§ **Exercise**
Starting at the line containing "At what coordinates should I click to accomplish: Click the" and ending with the last line of the records, render those lines as a JSON list of strings, one string per line, leaving out blank lines.

━━━━━━━━━━━━━━━━━━━━

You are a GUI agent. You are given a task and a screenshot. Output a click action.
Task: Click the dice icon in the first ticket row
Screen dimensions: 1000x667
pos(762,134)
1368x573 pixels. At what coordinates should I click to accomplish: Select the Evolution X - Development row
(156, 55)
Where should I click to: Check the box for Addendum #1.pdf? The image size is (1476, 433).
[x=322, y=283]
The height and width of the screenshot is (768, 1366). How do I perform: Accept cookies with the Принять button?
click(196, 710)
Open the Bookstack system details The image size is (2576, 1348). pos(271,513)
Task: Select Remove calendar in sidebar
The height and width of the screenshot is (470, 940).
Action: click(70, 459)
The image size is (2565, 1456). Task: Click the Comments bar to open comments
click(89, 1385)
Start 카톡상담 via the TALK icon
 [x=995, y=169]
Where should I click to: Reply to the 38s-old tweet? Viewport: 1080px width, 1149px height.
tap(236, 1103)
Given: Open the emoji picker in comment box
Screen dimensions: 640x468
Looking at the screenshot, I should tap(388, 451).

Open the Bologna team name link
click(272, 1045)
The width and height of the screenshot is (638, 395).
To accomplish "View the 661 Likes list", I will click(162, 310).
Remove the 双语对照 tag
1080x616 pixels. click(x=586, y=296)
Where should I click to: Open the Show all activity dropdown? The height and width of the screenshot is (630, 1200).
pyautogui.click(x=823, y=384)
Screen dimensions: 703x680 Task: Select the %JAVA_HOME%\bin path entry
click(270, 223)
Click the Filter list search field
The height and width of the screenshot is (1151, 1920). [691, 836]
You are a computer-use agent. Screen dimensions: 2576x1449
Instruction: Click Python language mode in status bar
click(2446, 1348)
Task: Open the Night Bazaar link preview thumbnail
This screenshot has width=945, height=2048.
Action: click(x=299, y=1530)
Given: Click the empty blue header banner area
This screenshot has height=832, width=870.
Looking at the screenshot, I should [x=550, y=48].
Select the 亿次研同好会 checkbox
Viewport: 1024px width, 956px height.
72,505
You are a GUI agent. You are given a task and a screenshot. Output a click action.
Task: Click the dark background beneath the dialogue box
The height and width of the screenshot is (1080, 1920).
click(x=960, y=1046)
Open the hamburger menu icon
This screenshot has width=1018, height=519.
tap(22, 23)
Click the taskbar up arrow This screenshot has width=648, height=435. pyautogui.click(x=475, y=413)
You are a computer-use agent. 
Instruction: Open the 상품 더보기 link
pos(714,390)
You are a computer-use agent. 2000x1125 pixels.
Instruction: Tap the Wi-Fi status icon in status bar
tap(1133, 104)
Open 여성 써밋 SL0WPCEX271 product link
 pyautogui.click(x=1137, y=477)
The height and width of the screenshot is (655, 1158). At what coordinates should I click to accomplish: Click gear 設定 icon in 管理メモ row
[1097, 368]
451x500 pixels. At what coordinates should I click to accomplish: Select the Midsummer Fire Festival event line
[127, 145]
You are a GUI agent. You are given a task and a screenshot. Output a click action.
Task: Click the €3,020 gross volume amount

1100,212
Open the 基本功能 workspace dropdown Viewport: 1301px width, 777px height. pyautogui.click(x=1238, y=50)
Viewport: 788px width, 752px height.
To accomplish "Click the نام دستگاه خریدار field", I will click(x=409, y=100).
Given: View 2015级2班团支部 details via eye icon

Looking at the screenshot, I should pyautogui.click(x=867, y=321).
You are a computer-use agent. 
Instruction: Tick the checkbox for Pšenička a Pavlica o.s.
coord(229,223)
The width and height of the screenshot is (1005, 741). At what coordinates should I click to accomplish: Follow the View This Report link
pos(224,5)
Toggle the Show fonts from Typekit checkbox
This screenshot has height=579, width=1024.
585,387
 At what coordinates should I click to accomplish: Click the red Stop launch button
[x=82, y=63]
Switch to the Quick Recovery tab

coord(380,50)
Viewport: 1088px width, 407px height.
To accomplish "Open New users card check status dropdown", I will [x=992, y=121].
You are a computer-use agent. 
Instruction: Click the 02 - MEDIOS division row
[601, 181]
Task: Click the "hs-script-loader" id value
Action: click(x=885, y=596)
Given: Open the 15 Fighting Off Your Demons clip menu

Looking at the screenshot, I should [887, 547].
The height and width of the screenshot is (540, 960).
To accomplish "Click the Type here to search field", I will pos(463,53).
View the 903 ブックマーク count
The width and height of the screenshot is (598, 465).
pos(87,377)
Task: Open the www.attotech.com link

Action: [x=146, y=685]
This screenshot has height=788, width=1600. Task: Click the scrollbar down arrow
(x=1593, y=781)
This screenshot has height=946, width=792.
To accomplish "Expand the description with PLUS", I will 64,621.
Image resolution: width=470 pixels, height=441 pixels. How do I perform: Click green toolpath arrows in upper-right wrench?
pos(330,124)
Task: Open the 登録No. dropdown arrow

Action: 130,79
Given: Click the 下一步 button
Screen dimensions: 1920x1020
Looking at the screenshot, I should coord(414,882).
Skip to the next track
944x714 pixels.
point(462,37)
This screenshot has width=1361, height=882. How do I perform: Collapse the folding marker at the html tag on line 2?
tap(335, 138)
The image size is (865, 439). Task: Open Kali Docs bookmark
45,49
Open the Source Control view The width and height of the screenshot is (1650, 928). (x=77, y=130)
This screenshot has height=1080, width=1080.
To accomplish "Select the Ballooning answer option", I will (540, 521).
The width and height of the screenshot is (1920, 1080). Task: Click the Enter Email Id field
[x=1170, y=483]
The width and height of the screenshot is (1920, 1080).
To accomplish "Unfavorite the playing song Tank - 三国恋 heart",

━━━━━━━━━━━━━━━━━━━━

§ **Response below**
[
  " At what coordinates should I click to accomplish: Click the red Stop launch button",
  "[x=82, y=63]",
  "Switch to the Quick Recovery tab",
  "coord(380,50)",
  "Viewport: 1088px width, 407px height.",
  "To accomplish \"Open New users card check status dropdown\", I will [x=992, y=121].",
  "You are a computer-use agent. ",
  "Instruction: Click the 02 - MEDIOS division row",
  "[601, 181]",
  "Task: Click the \"hs-script-loader\" id value",
  "Action: click(x=885, y=596)",
  "Given: Open the 15 Fighting Off Your Demons clip menu",
  "Looking at the screenshot, I should [887, 547].",
  "The height and width of the screenshot is (540, 960).",
  "To accomplish \"Click the Type here to search field\", I will pos(463,53).",
  "View the 903 ブックマーク count",
  "The width and height of the screenshot is (598, 465).",
  "pos(87,377)",
  "Task: Open the www.attotech.com link",
  "Action: [x=146, y=685]",
  "This screenshot has height=788, width=1600. Task: Click the scrollbar down arrow",
  "(x=1593, y=781)",
  "This screenshot has height=946, width=792.",
  "To accomplish \"Expand the description with PLUS\", I will 64,621.",
  "Image resolution: width=470 pixels, height=441 pixels. How do I perform: Click green toolpath arrows in upper-right wrench?",
  "pos(330,124)",
  "Task: Open the 登録No. dropdown arrow",
  "Action: 130,79",
  "Given: Click the 下一步 button",
  "Screen dimensions: 1920x1020",
  "Looking at the screenshot, I should coord(414,882).",
  "Skip to the next track",
  "944x714 pixels.",
  "point(462,37)",
  "This screenshot has width=1361, height=882. How do I perform: Collapse the folding marker at the html tag on line 2?",
  "tap(335, 138)",
  "The image size is (865, 439). Task: Open Kali Docs bookmark",
  "45,49",
  "Open the Source Control view The width and height of the screenshot is (1650, 928). (x=77, y=130)",
  "This screenshot has height=1080, width=1080.",
  "To accomplish \"Select the Ballooning answer option\", I will (540, 521).",
  "The width and height of the screenshot is (1920, 1080). Task: Click the Enter Email Id field",
  "[x=1170, y=483]",
  "The width and height of the screenshot is (1920, 1080).",
  "To accomplish \"Unfavorite the playing song Tank - 三国恋 heart\","
]